▶ **Some data**
▼▼▼
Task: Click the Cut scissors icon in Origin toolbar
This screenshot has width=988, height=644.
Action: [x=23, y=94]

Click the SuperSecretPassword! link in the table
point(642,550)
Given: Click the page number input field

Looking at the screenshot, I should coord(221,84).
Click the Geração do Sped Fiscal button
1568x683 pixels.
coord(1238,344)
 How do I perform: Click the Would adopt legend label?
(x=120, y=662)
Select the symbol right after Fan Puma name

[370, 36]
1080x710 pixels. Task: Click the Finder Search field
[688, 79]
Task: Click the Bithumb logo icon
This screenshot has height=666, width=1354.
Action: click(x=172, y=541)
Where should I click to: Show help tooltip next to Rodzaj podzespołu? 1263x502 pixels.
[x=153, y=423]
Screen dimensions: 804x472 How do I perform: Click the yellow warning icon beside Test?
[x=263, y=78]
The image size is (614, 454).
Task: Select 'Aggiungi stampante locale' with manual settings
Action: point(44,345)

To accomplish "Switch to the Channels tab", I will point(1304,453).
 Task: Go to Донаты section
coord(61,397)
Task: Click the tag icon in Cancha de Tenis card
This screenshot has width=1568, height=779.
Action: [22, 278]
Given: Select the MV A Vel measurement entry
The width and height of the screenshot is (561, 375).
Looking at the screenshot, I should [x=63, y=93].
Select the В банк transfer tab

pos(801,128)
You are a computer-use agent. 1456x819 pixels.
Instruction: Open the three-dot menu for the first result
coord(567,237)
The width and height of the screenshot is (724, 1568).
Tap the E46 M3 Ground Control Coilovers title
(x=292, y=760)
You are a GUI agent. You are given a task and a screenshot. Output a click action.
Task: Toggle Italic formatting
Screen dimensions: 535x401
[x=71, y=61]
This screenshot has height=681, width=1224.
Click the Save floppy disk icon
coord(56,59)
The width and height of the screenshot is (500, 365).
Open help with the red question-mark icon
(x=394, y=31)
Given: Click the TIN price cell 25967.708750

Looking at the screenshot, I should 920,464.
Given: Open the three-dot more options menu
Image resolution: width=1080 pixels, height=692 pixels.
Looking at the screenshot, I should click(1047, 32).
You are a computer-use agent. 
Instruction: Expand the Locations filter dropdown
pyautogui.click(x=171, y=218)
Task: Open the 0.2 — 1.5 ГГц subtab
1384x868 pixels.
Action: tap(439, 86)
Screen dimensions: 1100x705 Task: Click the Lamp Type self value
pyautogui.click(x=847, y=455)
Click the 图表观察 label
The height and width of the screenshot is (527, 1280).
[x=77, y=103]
▲▲▲
▶ **Task objective**
Reproduce verbatim the lines of the data from the very first line through the line containing "Action: [22, 278]", including both of these lines.

▶ **Worked solution**
Task: Click the Cut scissors icon in Origin toolbar
This screenshot has width=988, height=644.
Action: [x=23, y=94]

Click the SuperSecretPassword! link in the table
point(642,550)
Given: Click the page number input field

Looking at the screenshot, I should coord(221,84).
Click the Geração do Sped Fiscal button
1568x683 pixels.
coord(1238,344)
 How do I perform: Click the Would adopt legend label?
(x=120, y=662)
Select the symbol right after Fan Puma name

[370, 36]
1080x710 pixels. Task: Click the Finder Search field
[688, 79]
Task: Click the Bithumb logo icon
This screenshot has height=666, width=1354.
Action: click(x=172, y=541)
Where should I click to: Show help tooltip next to Rodzaj podzespołu? 1263x502 pixels.
[x=153, y=423]
Screen dimensions: 804x472 How do I perform: Click the yellow warning icon beside Test?
[x=263, y=78]
The image size is (614, 454).
Task: Select 'Aggiungi stampante locale' with manual settings
Action: point(44,345)

To accomplish "Switch to the Channels tab", I will point(1304,453).
 Task: Go to Донаты section
coord(61,397)
Task: Click the tag icon in Cancha de Tenis card
This screenshot has width=1568, height=779.
Action: [22, 278]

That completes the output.